### Directive 1
Rewrite the stretch of the Go Context source code review from "There are two" through "use Context properly.", changing "WaitGroup" to "sync.WaitGroup".
### Directive 2
In the Go Context source code review, what does the Err method return?

━━ Source document

Go

Go Context Source Code review

Go Context Source Code review

 

Intro

There are two classic methods in Go to handle concurrency. One is WaitGroup, the another one is Context. In this article, we are going to talk about Context and explore the source code to see how it works behind the scenes. After the source code review, we will gain more insight of how to use Context properly.

  • source code: src/context/context.go

Interface

First, Take a look at the interface


type Context interface {

	Deadline() (deadline time.Time, ok bool)

	Done() <-chan struct{}

	Err() error

    Value(key interface{}) interface{}
    
}

There are 4 methods for this interface.

  1. Deadline: Deadline is a method to get the deadline of the context. When deadline is due, the context will raise a cancellation automatically. The second return value ok is to indicate whether the context has a deadline or not. If ok equals false, there is no deadline for the context
  2. Done: Done is a method to get a read-only channel. We can read the channel and wait for its parent context to raise the cancellation
  3. Err: Err returns the reason to cancel
  4. Value: To get the value binded to the context. (We can bind the value to the context with a key)

There is a basic implimentation, emptyCtx, for Context and 2 objects are initiated to use, Background and TODO.


// An emptyCtx is never canceled, has no values, and has no deadline. It is not
// struct{}, since vars of this type must have distinct addresses.

━━━━
━━ Recorded information

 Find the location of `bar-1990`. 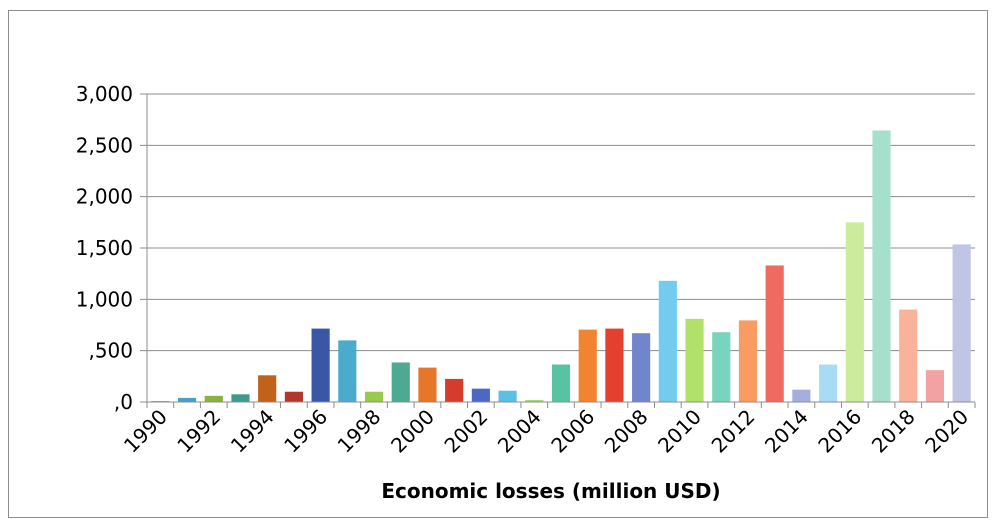

bar-1990 is located at coordinates (160, 401).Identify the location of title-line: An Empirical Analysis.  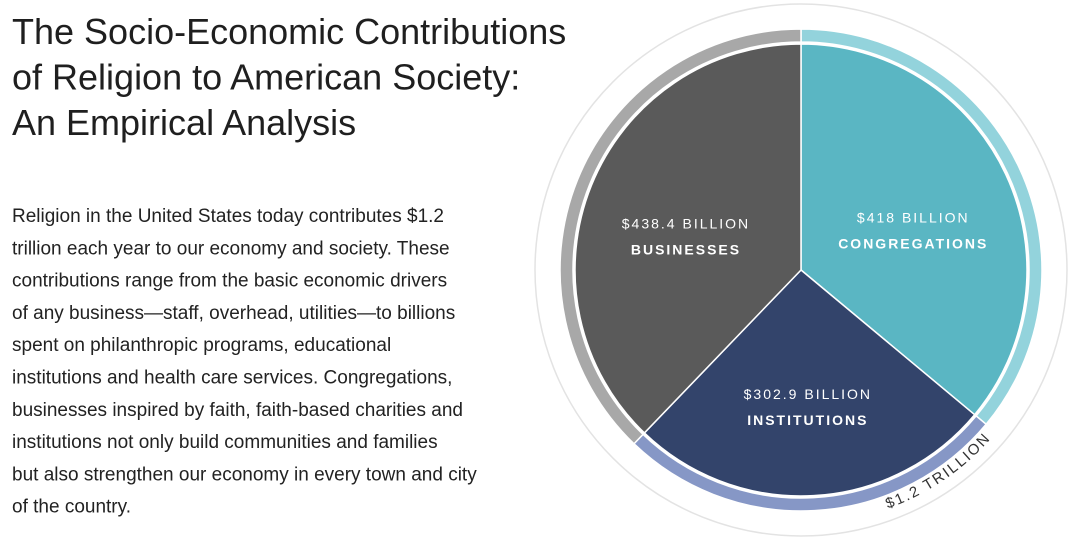
(184, 122).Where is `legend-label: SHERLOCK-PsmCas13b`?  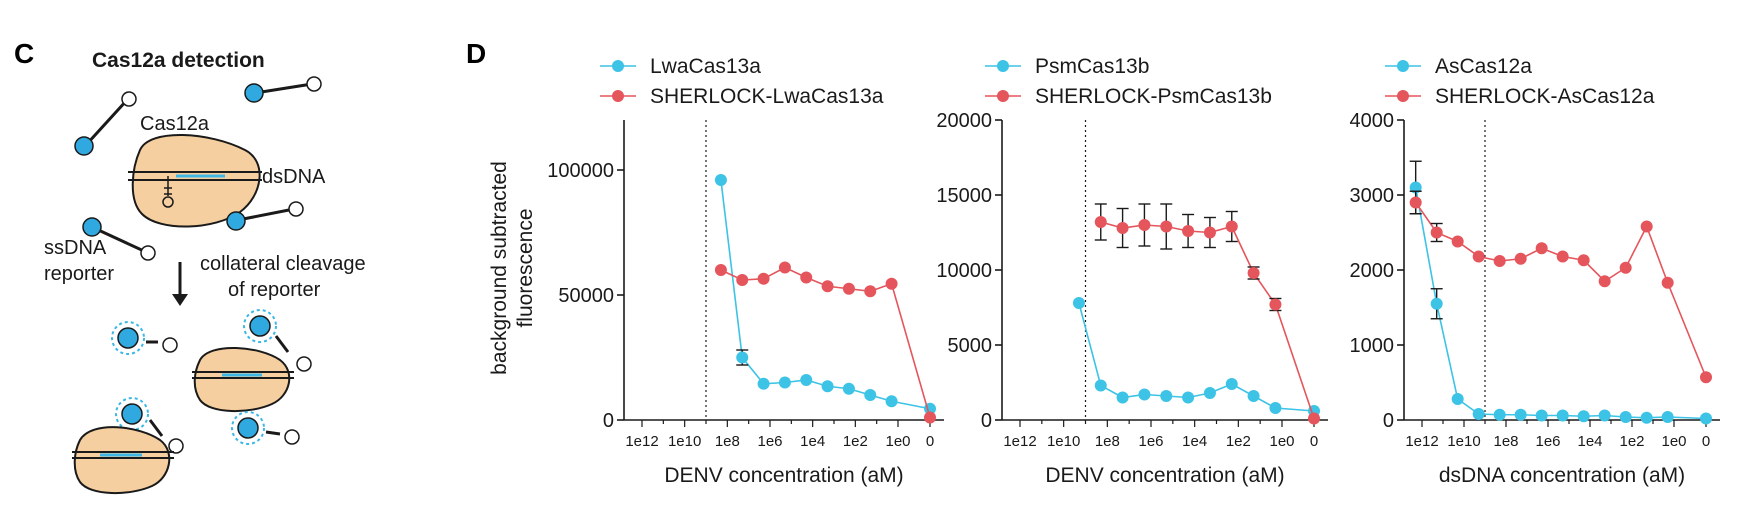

━━━━

### Answer space 1
There are two classic methods in Go to handle concurrency. One is sync.WaitGroup, the another one is Context. In this article, we are going to talk about Context and explore the source code to see how it works behind the scenes. After the source code review, we will gain more insight of how to use Context properly.

### Answer space 2
Err returns the reason to cancel.